We discovered a redox-mediated mechanism for the transformation of thin film CF-Tb2O3(111)/Pt(111) to c-Tb2O3(111)/Pt(111) in ultrahigh vacuum (UHV). Low energy electron diffraction (LEED) and temperature programmed desorption (TPD) shows that repeated oxidation and thermal reduction to 1000 K transforms an oxygen deficient cubic fluorite Tb2O3(111) thin film to the well-defined bixbyite, or c-Tb2O3(111) structure. In addition, TPD measurements show the development of several distinct O2 desorption peaks arising from the oxidation of c-Tb2O3 domains to the stoichiometrically-invariant ι-Tb7O12 and δ-Tb11O20 phases and demonstrates the more facile oxidation of c-Tb2O3 relative to CF-Tb2O3. We present evidence that nucleation and growth of c-Tb2O3 domains occurs at the buried TbOx/CF-Tb2O3 interface, and that conversion of the interfacial CF-Tb2O3 to bixbyite takes place mainly during thermal reduction of TbOx above ~900 K and causes newly-formed c-Tb2O3 to advance deeper into the film. The avoidance of low Tb oxidation states may facilitate the CF to bixbyite transformation via this redox-mechanism.
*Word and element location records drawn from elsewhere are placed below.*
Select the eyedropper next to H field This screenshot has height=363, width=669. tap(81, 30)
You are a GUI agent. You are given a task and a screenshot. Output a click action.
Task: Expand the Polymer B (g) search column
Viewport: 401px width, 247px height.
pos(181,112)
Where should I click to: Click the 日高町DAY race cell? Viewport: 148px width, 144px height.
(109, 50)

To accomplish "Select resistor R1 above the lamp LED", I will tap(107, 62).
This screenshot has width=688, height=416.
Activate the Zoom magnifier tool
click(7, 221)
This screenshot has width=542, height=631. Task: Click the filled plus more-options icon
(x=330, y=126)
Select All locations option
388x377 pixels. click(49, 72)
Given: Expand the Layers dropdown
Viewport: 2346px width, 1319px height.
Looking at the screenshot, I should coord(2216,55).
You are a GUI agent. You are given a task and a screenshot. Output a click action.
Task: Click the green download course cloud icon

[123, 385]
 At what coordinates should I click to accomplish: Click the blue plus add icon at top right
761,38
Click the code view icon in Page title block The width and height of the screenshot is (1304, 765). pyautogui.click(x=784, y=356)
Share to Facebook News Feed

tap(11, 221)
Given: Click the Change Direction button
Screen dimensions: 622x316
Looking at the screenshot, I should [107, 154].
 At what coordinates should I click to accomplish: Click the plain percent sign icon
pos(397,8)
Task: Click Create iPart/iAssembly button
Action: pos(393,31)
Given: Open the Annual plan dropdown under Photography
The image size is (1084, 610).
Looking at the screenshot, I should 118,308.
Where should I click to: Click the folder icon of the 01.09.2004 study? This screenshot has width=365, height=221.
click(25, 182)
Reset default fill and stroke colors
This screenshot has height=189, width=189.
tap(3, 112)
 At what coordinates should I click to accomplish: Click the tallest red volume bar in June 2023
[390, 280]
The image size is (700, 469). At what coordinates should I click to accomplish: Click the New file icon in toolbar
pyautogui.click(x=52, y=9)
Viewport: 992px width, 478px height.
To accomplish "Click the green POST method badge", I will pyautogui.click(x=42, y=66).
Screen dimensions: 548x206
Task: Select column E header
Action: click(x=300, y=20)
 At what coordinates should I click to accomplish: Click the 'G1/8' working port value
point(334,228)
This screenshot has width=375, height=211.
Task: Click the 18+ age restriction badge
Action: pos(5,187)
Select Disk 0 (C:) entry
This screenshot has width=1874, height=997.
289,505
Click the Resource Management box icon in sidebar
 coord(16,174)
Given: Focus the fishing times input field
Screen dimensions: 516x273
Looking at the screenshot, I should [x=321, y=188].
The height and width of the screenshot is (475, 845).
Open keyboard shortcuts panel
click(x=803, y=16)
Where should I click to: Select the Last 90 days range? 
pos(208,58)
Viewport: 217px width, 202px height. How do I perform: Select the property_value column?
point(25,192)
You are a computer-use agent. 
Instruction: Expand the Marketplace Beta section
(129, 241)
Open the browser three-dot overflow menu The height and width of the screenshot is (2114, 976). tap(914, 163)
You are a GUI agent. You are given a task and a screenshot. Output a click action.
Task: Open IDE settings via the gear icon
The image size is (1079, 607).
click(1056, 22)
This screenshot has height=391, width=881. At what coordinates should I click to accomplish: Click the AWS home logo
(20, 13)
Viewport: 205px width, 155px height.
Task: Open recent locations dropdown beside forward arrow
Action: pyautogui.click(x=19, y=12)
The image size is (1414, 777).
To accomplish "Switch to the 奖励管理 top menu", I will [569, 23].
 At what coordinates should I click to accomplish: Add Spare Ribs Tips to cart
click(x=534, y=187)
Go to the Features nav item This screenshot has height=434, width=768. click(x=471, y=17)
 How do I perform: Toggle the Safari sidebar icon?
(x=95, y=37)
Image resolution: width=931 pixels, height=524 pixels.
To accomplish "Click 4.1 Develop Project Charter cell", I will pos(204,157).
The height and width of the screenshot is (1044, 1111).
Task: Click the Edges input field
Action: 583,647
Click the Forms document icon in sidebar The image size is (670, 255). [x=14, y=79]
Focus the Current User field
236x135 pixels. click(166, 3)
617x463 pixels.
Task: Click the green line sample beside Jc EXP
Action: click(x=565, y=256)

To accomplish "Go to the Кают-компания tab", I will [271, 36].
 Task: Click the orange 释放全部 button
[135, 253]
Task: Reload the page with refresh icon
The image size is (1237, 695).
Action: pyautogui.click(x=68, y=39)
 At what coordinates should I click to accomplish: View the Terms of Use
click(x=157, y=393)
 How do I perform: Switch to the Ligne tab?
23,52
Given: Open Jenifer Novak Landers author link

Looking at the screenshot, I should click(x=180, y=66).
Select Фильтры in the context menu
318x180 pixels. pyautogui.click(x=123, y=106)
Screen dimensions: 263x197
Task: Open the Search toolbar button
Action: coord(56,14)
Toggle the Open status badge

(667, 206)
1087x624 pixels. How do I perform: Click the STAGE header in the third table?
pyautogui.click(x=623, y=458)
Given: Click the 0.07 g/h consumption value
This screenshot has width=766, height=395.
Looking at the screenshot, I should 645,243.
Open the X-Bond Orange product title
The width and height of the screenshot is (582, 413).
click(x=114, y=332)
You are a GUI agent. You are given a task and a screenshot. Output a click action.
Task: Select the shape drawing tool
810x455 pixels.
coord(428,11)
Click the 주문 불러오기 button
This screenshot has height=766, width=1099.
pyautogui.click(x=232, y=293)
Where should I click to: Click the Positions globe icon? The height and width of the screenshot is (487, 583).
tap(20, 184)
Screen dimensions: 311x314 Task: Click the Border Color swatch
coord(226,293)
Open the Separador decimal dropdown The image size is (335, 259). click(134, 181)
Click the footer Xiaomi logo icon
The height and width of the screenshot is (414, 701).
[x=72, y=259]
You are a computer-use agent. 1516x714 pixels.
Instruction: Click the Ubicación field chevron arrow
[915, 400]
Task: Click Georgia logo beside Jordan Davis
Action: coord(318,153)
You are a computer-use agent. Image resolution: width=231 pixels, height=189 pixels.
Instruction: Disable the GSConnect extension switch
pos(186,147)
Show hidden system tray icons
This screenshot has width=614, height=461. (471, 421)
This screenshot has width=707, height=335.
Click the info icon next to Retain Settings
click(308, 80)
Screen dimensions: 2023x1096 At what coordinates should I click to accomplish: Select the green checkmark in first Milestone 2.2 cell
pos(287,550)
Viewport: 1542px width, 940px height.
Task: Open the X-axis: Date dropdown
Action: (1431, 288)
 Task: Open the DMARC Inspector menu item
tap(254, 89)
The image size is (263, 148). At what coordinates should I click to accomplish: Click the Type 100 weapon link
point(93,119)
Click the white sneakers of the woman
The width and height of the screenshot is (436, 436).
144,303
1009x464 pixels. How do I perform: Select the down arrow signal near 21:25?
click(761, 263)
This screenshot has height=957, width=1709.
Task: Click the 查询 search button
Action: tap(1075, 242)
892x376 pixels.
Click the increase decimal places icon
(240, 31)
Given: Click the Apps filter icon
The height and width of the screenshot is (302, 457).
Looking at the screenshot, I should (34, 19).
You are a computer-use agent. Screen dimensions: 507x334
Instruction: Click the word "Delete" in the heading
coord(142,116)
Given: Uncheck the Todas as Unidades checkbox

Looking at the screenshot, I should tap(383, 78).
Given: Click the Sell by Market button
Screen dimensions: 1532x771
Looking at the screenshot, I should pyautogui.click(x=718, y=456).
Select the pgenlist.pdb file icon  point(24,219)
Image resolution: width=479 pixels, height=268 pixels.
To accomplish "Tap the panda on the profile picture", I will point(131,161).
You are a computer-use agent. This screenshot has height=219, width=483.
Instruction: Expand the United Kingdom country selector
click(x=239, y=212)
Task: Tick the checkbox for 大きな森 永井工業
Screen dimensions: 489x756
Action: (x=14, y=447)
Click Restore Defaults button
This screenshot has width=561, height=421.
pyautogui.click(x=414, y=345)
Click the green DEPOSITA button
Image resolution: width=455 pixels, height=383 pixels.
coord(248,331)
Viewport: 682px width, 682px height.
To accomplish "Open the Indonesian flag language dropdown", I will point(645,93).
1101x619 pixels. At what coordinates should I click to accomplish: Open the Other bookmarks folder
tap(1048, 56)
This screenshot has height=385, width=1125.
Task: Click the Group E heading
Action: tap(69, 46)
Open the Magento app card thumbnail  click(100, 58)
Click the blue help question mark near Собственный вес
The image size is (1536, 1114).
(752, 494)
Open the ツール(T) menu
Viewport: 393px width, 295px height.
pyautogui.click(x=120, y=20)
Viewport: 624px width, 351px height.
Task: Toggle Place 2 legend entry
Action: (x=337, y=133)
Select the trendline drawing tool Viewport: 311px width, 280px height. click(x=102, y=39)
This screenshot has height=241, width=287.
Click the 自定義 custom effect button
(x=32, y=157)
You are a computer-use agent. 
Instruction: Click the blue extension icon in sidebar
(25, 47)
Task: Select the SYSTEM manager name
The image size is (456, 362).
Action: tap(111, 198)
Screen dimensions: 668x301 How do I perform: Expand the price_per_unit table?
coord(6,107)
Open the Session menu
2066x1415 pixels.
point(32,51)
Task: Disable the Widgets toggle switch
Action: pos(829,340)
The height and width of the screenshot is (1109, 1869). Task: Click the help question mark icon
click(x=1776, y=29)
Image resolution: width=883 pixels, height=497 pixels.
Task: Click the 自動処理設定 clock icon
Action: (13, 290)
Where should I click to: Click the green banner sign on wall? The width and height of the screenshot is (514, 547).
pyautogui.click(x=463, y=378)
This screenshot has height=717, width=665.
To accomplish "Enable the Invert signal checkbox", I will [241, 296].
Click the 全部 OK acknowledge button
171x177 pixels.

Further oxidation of a well-ordered c-Tb2O3 film provides evidence of the sequential phase stabilization of ι-Tb7O12, δ-Tb11O20, and α-TbO2-x stoichiometric structures along with lower temperature peaks corresponding with more weakly-bound surface oxygen. Oxidation at temperatures between 300-500 K reveals an apparent Arrhenius activation barrier of ~7.4 kJ/mol for the initial conversion of c-Tb2O3 to ι-Tb7O12. Furthermore, oxidation at 100 K creates an additional oxygen species stable at lower temperatures that has a much more pronounced effect on oxidation of the film surface over the bulk of the film . The ability to control the surface termination of the TbOx(111) thin films along with selectively creating surface bound oxygen species provides the structural basis necessary to clarify the partial oxidation mechanisms associated with terbia-based catalysis.